Screenplays, courtroom transcripts, and legislative records have used speaker labels and sequential numbering for centuries. IRC and chat logs use timestamps and usernames. Git blame provides line-level attribution for code. Conversations are becoming a primary authoring surface for software — they deserve the same basic addressability.

Scope

Two additions, both display-only:

  1. Turn number: Sequential integer, displayed at the start of each turn
  2. Speaker label: [Username] for the human, [Model Name Version] for the agent (e.g., [Claude Opus 4.6], [Claude Sonnet 4.6])

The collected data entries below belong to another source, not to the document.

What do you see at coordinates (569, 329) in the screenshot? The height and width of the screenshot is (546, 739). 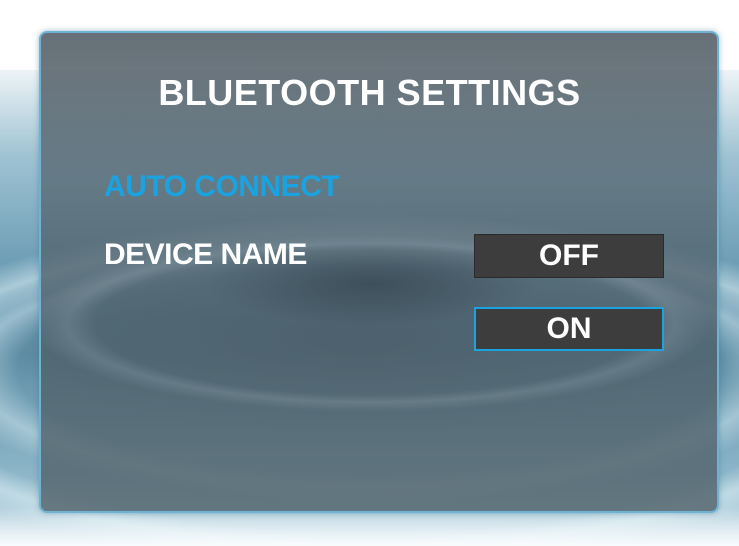 I see `option-on-button: ON` at bounding box center [569, 329].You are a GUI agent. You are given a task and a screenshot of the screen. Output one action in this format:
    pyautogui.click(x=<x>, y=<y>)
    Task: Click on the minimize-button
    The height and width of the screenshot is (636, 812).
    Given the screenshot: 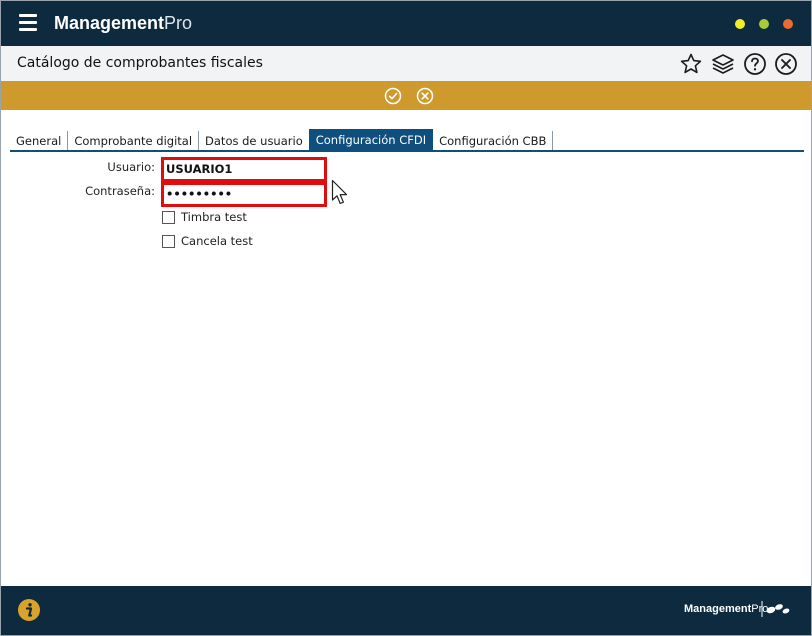 What is the action you would take?
    pyautogui.click(x=740, y=24)
    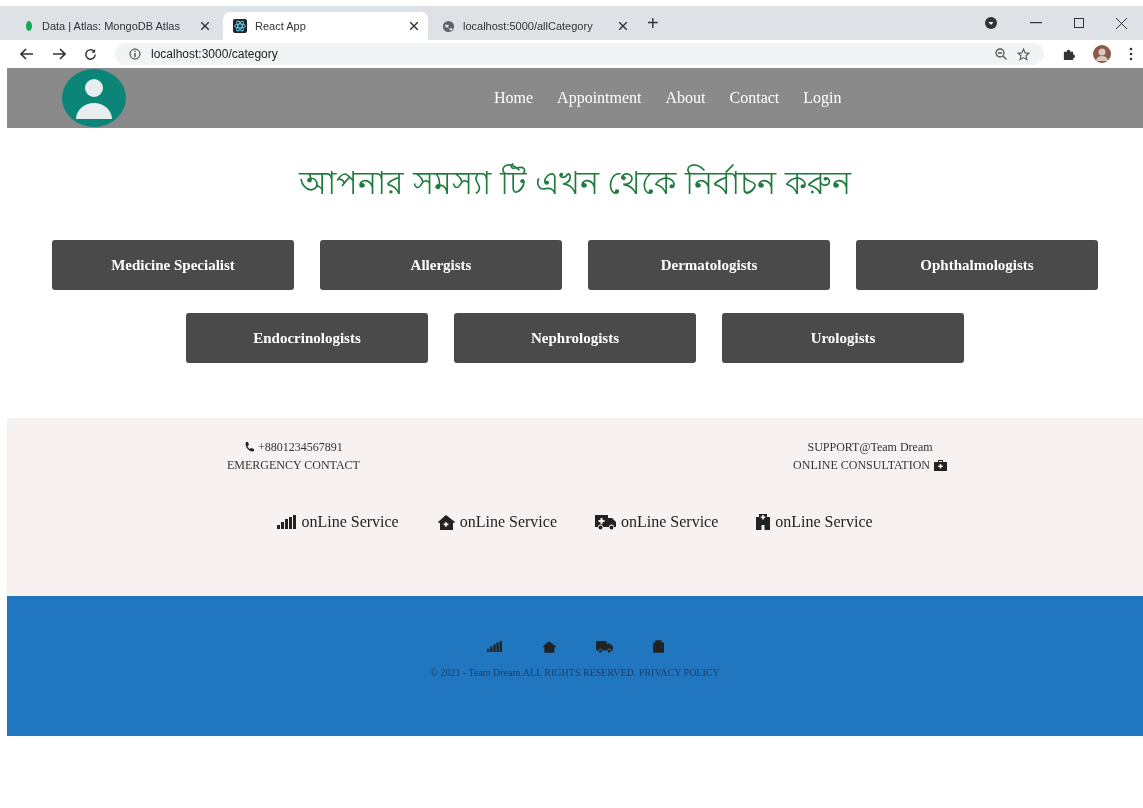 The width and height of the screenshot is (1143, 808). I want to click on copyright-text: © 2021 - Team Dream.ALL RIGHTS RESERVED. PRIVACY POLICY, so click(575, 672).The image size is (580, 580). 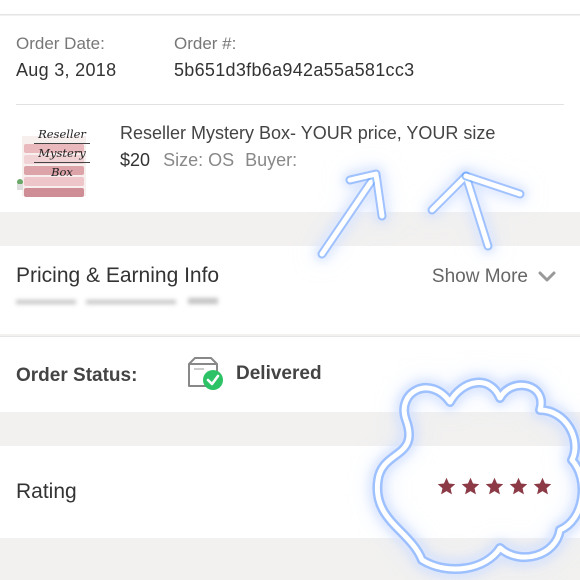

Optional but valuable: a persistent status line showing current repo, branch, and session metadata — the equivalent of a terminal multiplexer's bottom bar.

Notes

  • This is purely a display/UX change — no changes to the underlying conversation model
  • Turn numbers could also be exposed to the agent, enabling commands like "clip turns 12-15" or "strike turn 29"
  • The model version is already known internally; this just surfaces it per-turn

Proposed Solution

Prior art

Screenplays, courtroom transcripts, and legislative records have used speaker labels and sequential numbering for centuries. IRC and chat logs use timestamps and usernames. Git blame provides line-level attribution for code. Conversations are becoming a primary authoring surface for software — they deserve the same basic addressability.

Scope

Two additions, both display-only:

  1. Turn number: Sequential integer, displayed at the start of each turn
  2. Speaker label: [Username] for the human, [Model Name Version] for the agent (e.g., [Claude Opus 4.6], [Claude Sonnet 4.6])

Optional but valuable: a persistent status line showing current repo, branch, and session metadata — the equivalent of a terminal multiplexer's bottom bar.

Notes

  • This is purely a display/UX change — no changes to the underlying conversation model
  • Turn numbers could also be exposed to the agent, enabling commands like "clip turns 12-15" or "strike turn 29"
  • The model version is already known internally; this just surfaces it per-turn

Alternative Solutions

No alternatives. There is no way to say "I want to take back my instruction on turn 16, it was in error".

Priority

Medium - Would be very helpful

Feature Category

CLI commands and flags

Use Case Example

This comes up all the time with the agent misunderstanding the scope of a command line instruction. "Remember that work we did back ...?" ...agent has to guess about commits etc. Very dangerous.

Additional Context

28  [Alan]
    What if we moved the retry logic into the middleware
    instead of handling it per-endpoint?

29  [Claude Opus 4.6]
    That works. The middleware already sees the response
    status, so it can intercept 429s and 503s before they
    hit the handler. Sketch:

    app.use(retryMiddleware({ maxAttempts: 3, backoff: 'exponential' }))

    You'd drop about 40 lines of duplicated try/catch
    across the route files. Want me to draft it?